The dormancy stage (Dor) of L. radiata, spanning from May to July, is characterized by the absence of aboveground leaves while the underground bulbs undergo complex flower bud differentiation, involving the development of stages, ovaries, pistils, anthers, and pollen [6]. Following this period, the plant transitions into the late flower development stage from mid to late July. During these critical phases, our study has identified significant metabolic changes that underscore the plant’s adaptation to its growth and environmental conditions.
Our results indicate a notable increase in the proportion of DAMs associated with “tricarboxylic acids and derivatives” and “quaternary ammonium salt” during the Flo vs. Dor comparison. The tricarboxylic acid (TCA) cycle is essential not only for energy production but also for integrating various biochemical processes [18]. It plays a significant role in the oxidative defense mechanism, maintaining a balance with reactive oxygen species (ROS) and contributing to cellular immunity under stress [19]. Tricarboxylic acids and their derivatives play a core role in this process [20]. Quaternary ammonium compounds (QACs) are vital for osmotic adjustment and response to stress in plants [21], with studies demonstrating their effectiveness in alleviating drought stress in maize, which results in higher grain yields [22]. Moreover, this study highlights the unique enrichment of “C5 branched chain dicarboxylic acid metabolism” in the Flo vs. Dor comparison. This pathway is implicated in various plant stress responses, including drought stress in Phaseolus vulgaris and maize and cadmium stress tolerance in Brassica juncea [23,24,25]. It also plays a critical role in reprogramming protoplasts to stem cells during cell division in Physcomitrella patens [26]. Lycoris species are sensitive to environmental changes, particularly temperature variations during dormancy, which significantly affect flower bud differentiation, flowering period, and flowering rate [5]. L. radiata experienced temperature stimuli, stress responses, and immune reactions during its dormancy and flowering stages [13]. The metabolomic data from this study indicate specialized roles for tricarboxylic acids and derivatives, QACs and C5 branched chain dicarboxylic acid metabolism in managing stress responses during crucial developmental transitions such as flower bud differentiation and flowering of L. radiata.

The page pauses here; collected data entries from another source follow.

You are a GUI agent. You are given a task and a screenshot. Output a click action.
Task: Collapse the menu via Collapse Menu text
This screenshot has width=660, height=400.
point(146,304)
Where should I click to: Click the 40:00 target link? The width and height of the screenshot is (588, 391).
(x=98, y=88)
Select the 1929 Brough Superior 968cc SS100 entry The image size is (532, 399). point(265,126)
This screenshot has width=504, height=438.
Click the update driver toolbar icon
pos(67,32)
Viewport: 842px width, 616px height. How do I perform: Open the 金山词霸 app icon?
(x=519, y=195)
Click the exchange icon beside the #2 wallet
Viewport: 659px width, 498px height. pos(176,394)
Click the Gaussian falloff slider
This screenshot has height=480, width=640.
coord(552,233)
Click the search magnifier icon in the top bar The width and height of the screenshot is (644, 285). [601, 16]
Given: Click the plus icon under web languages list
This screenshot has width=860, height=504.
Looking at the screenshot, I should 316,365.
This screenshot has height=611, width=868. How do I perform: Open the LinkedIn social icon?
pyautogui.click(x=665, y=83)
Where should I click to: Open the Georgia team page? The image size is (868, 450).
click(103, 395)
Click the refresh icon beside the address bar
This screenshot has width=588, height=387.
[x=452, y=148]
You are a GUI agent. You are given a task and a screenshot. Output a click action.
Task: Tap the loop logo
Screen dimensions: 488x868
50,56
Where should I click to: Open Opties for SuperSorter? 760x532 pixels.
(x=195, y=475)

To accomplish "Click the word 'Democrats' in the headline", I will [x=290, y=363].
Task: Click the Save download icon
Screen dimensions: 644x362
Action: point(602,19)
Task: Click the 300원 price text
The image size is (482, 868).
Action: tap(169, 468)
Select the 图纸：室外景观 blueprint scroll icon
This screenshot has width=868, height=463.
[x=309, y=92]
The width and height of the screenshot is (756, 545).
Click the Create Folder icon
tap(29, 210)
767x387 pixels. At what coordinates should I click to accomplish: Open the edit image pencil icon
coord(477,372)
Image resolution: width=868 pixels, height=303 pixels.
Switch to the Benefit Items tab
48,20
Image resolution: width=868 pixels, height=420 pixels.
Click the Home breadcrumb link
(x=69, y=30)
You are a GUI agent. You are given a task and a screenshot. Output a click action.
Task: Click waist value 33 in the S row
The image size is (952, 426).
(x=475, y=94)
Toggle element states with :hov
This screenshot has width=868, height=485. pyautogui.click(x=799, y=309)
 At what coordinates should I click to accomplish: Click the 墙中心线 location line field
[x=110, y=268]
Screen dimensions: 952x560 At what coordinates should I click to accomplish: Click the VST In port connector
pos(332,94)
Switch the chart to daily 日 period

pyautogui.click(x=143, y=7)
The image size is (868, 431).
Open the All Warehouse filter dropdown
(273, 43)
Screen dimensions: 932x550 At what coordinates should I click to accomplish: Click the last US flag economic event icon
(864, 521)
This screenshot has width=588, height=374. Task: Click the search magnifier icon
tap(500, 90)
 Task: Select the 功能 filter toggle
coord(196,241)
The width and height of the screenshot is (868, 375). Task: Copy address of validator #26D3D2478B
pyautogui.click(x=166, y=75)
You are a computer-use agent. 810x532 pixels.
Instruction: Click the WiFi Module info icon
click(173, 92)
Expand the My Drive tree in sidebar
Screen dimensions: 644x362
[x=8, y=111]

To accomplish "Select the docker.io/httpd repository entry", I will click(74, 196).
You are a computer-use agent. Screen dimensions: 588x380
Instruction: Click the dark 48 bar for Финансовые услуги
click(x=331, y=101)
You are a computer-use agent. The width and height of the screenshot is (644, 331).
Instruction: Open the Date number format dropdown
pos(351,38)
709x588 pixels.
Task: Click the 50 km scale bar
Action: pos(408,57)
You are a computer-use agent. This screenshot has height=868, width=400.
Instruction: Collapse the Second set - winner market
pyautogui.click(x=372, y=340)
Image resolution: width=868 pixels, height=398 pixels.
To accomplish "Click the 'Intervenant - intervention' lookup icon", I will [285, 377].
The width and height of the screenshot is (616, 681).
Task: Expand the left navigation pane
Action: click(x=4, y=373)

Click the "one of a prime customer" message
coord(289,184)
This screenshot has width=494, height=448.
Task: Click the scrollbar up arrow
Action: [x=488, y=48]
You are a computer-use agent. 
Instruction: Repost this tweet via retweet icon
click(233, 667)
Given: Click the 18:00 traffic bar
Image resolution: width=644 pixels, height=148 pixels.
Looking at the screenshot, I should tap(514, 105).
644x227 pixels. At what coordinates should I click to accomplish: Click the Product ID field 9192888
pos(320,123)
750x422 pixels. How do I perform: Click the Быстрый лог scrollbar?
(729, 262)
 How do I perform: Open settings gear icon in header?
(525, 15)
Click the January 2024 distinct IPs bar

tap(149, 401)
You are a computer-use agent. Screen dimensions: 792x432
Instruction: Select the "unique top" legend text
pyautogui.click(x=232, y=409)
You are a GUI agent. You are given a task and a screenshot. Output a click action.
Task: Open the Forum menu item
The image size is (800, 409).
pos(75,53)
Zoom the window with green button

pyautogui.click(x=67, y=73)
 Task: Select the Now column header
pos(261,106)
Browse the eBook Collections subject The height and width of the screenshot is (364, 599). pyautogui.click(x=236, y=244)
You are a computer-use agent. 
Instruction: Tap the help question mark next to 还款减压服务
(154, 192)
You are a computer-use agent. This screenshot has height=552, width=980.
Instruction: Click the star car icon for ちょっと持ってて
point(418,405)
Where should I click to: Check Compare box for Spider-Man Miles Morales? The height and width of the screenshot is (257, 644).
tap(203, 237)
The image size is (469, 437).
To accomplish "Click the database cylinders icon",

4.2. Active Carbohydrate Metabolism during the Vegetative Growth Stages

Carbohydrate metabolism is crucial for the energy supply and biosynthetic processes in plants. In L. radiata, non-structural carbohydrates (NSCs), including starch and soluble sugars, play pivotal roles in bulb enlargement, leaf growth, and flower bud differentiation [27]. These carbohydrates are the bulbs’ key storage, metabolic, and regulatory agents [28,29]. During the nutritional growth stages—leafing out (LO), rapid leaf extension (RLE), and leaf maturity (LMa)—the bulb functions as a repository where carbohydrates synthesized by the leaves are transported and stored [5,6]. Investigations into NSC fluctuations throughout L. radiata’s annual growth cycle revealed that the aggregate content of NSCs, including soluble sugars, fructose, and reducing sugars, peaked during the LMa stage.
In contrast, the accumulation of starch and sucrose was delayed, reaching peak levels during the leaf withering (LWi) stage [27]. Previous transcriptomic analyses corroborate these findings, showing significant upregulation of genes associated with starch and sucrose metabolism, and overall carbohydrate metabolism during leaf development in L. radiata [15]. During the RLE and LMa stage of L. radiata, differentially expressed genes (DEGs) and DAMs were both enriched in several carbohydrate metabolism pathways, including glyoxylate and dicarboxylate metabolism, citrate cycle (TCA cycle), starch and sucrose metabolism, and butanoate metabolism (Figure S3). Consistently, the present study observed an elevated proportion of over-accumulated metabolites in the carbohydrate and carbohydrate conjugate subclasses during the RLE vs. LO and LMa vs. RLE comparisons, indicating a more active carbohydrate metabolism at the bulb tips during the vegetative growth stages compared to the reproductive stage.
Moreover, this study identified specific enhancements in pathways associated with carbohydrate degradation: glycolysis/gluconeogenesis and the pentose phosphate pathway were notably enriched during the LO vs. Flo and LMa vs. RLE stages, respectively. Glycolysis is a central metabolic pathway converting glucose into pyruvate, which generates energy in the form of ATP and NADH, whereas gluconeogenesis involves the formation of glucose from non-carbohydrate sources [30]. The pronounced activity of glycolysis/gluconeogenesis during the LO vs. Flo comparison may reflect a shift in energy requirements as L. radiata transitions from reproductive to nutritional growth. Conversely, the pentose phosphate pathway, crucial for producing NADPH and ribose 5-phosphate—essential for biosynthetic reactions and maintaining cellular redox balance—was specifically enriched during the LMa vs. RLE stage [31]. Ribose 5-phosphate also serves as a precursor for synthesizing nucleotides and nucleic acids [32]. It suggests the importance of the glycolysis/gluconeogenesis pathway in supporting rapid cell proliferation and tissue expansion during the leaf growth period of L. radiata.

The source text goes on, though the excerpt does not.